Barclays defies economic headwinds

Barclays Bank of Zimbabwe (Barclays) defied economic headwinds to register an after-tax profit of $13,6 million by end of June 2018 from $9,4 million over the same period last year on the back of an 89% surge in interest income and rising non-interest income.

The economic headwinds, which directly constrained bank performance included cash shortages and restrictions on international transactions, among others.

“The bank’s results reflect resilience and strong performance against a macroeconomic which whilst some improvements were noted remained quite challenging. Cash shortages and constrained market capacity to service cross border payments persisted,” Barclays chairperson Sydney Mtsambiwa said in the financial report.

Net interest income grew 89% to $18,8 million from $10 million in the first half of 2017 and contributed 47% to total income compared to 29% in the previous year.

The bank’s assets grew to $540 409 from $479 799 during the period.

Gross loans and advances to customers grew by 27% from $117 million to $148 million as at June 30 2018.

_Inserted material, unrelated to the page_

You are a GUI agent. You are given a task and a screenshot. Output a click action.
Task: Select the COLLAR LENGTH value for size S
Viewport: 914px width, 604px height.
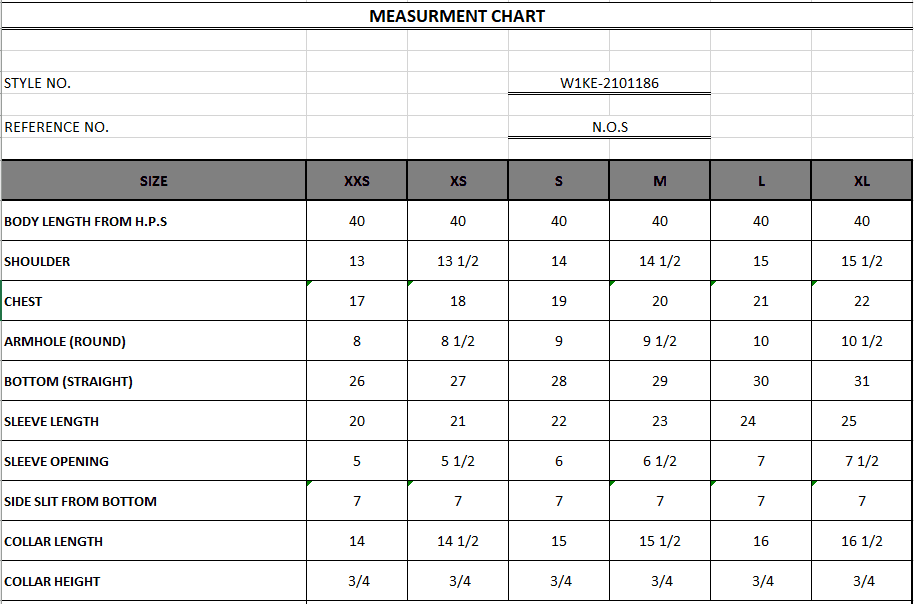pyautogui.click(x=559, y=541)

The bank said $37 million worth of new lines of credit and trading limits were established during the period under review and disclosed that similar arrangements would be pursued.

The growth in the loan book resulted in an improved loan-to-deposit ratio, which climbed to 33% from 27% a year earlier. Deposits grew 19% over the period.

“Both Barclays Bank PLC and FMB capital PLC continue to support the bank to ensure smooth transition. In terms of a transitional trade mark licence agreement with Barclays Bank PLC, the bank will evolve its brand over the period to October 2020,” Mtsambiwa said in the statement.

Malawi’s First Merchant Bank (FMB) bought a majority stake in Barclays in a $60 million deal last year.

The bank said the presence of FMB capital Holding PLC entities in four other markets in Southern Africa would give the opportunity to partner customers and clients with presence and trade relations in those markets.

“The bank is clear about the significant opportunities presented by the transition it is going through. The bank is pursuing efforts to offer a wide range of products, paving the way for deeper reach within targeted customer segments,” the bank said.

The impairment charge increased to $1,7 million as at June 30 3018 from $1 million the prior year on the back of increased general provisions driven by the growth in loan book and investments in treasury bills as well as provisions made to align with the requirements of the new International Financial Reporting Standards 9.

Surplus liquidity was invested mainly in government securities to optimise return on assets, whilst efforts to grow customer assets continued.